Depuis plusieurs semaines, les parutions et diffusions médiatiques offrent un constat sans ambiguïté : les “petits candidats” sont quasi invisibles. Malgré des communiqués envoyés, des conférences de presse organisées et une volonté claire de participer pleinement au débat public, nos prises de parole ne sont pas relayées, ou le sont de façon marginale, parfois reléguées en brèves ou en contenus non valorisés. (Photo : D.R)
Monsieur le Préfet,
À l’approche du scrutin municipal, nous tenons à vous alerter sur une dérive inquiétante qui fragilise la vie démocratique de La Réunion : la manière dont les médias locaux, dépendants d’un modèle économique insulaire dominé par les financements publics, traitent — ou plutôt ne traitent pas — l’ensemble des candidatures en présence.
- Rien pour les "petits" candidats -
Depuis plusieurs semaines, les parutions et diffusions médiatiques offrent un constat sans ambiguïté : les "petits candidats" sont quasi invisibles.
Malgré des communiqués envoyés, des conférences de presse organisées et une volonté claire de participer pleinement au débat public, nos prises de parole ne sont pas relayées, ou le sont de façon marginale, parfois reléguées en brèves ou en contenus non valorisés.
Ce silence médiatique n’est pas anodin : il constitue une atteinte directe au pluralisme, un des fondements essentiels de notre démocratie. Il crée une distorsion dans la formation de l’opinion citoyenne, fausse la perception des enjeux du scrutin et profite mécaniquement aux candidats sortants, dont les collectivités demeurent les premiers financeurs des médias par leurs commandes institutionnelles.

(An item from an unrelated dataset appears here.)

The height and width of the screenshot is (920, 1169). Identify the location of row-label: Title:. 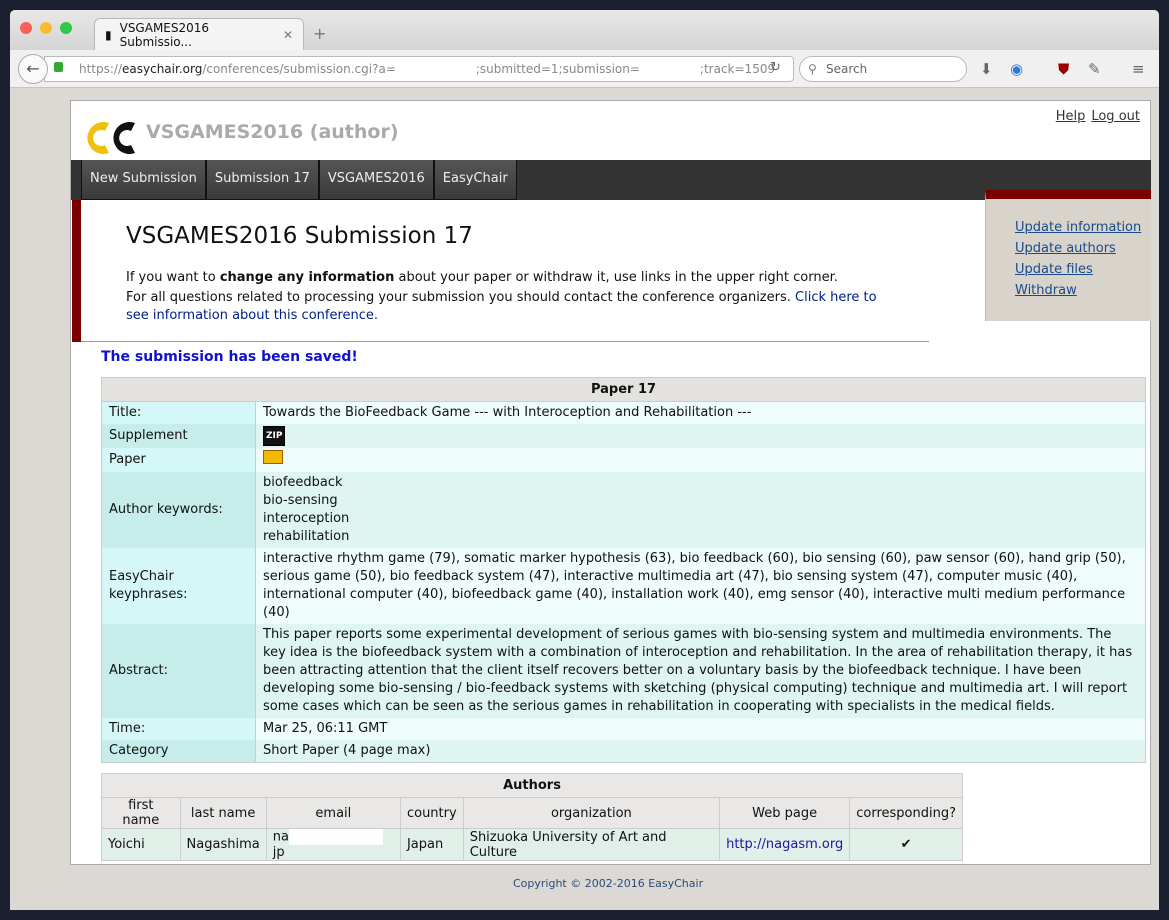
(178, 412).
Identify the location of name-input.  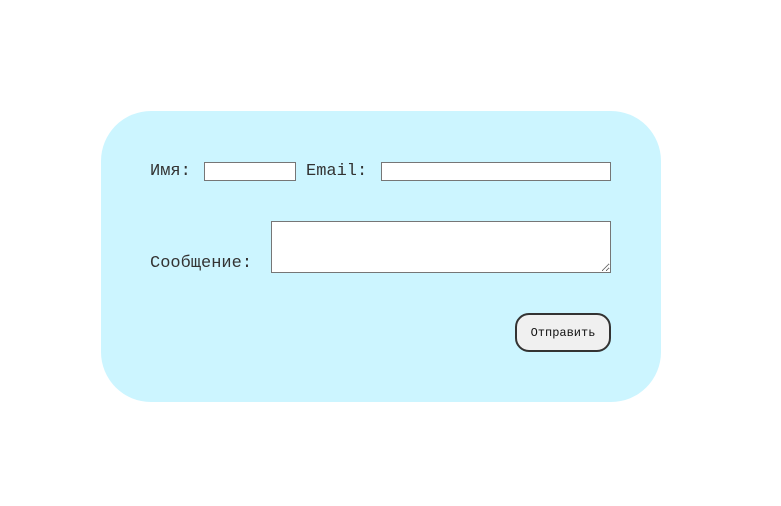
(250, 172).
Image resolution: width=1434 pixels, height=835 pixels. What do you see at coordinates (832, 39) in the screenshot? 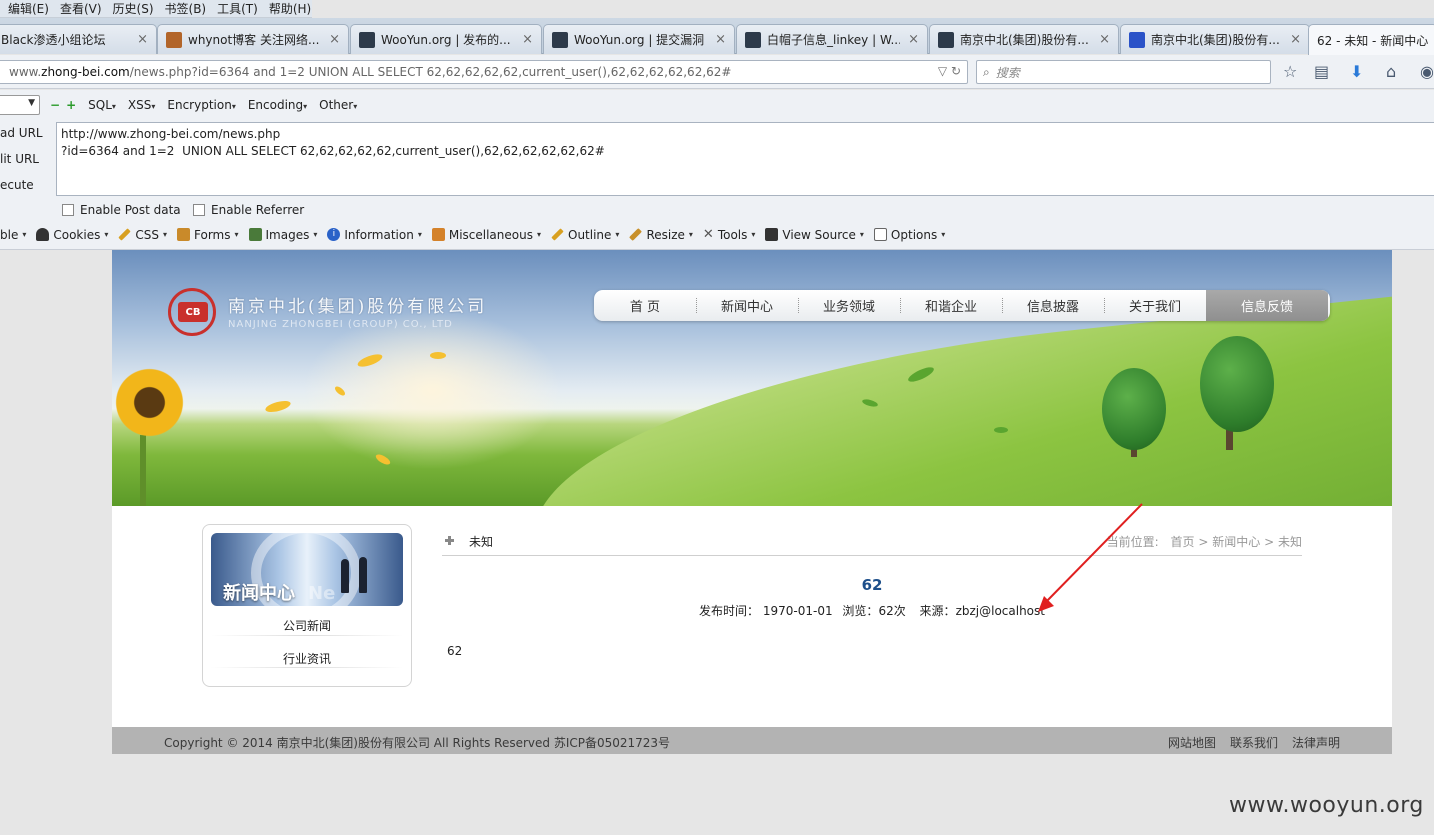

Le modèle économique actuel — structurellement dépendant des budgets publics — installe un climat où l’indépendance éditoriale est difficile à garantir. Cette dépendance entretient un risque majeur : la crainte implicite de déplaire à des élus qui, aujourd’hui, sont candidats, et demain, redeviendront financeurs.
- Auto-censure, ou partialité involontaire -
Dans une île où le marché publicitaire privé est restreint et les acteurs médiatiques peu nombreux, cette dépendance crée un terrain propice à l’auto-censure, à la partialité involontaire, voire à l’exclusion pure et simple de certaines voix du débat public.
Nous appelons donc votre vigilance, Monsieur le Préfet, afin que soient rappelés et garantis :
L’égalité de traitement des candidats, quel que soit leur poids politique
La neutralité absolue des collectivités dans leur communication institutionnelle en période électorale ;
Le pluralisme de l’information, principe à valeur constitutionnelle ;
La liberté éditoriale, clef de voûte d’une presse réellement indépendante.
Nous vous demandons d’examiner rapidement cette situation et, le cas échéant, de rappeler aux collectivités leur obligation de ne pas instrumentaliser la commande publique, et aux médias leur responsabilité démocratique.
Car invisibiliser certains candidats, ce n’est pas seulement déséquilibrer une campagne : c’est priver les citoyens d’une information loyale et complète.
La Voix Citoyenne défendra toujours le droit à l’expression de toutes les sensibilités, la transparence, et la sincérité du scrutin. Notre engagement est clair : une démocratie n’est forte que lorsqu’elle fait place à toutes les voix, pas seulement aux plus puissantes.
Veuillez agréer, Monsieur le Préfet, l’assurance de notre considération respectueuse.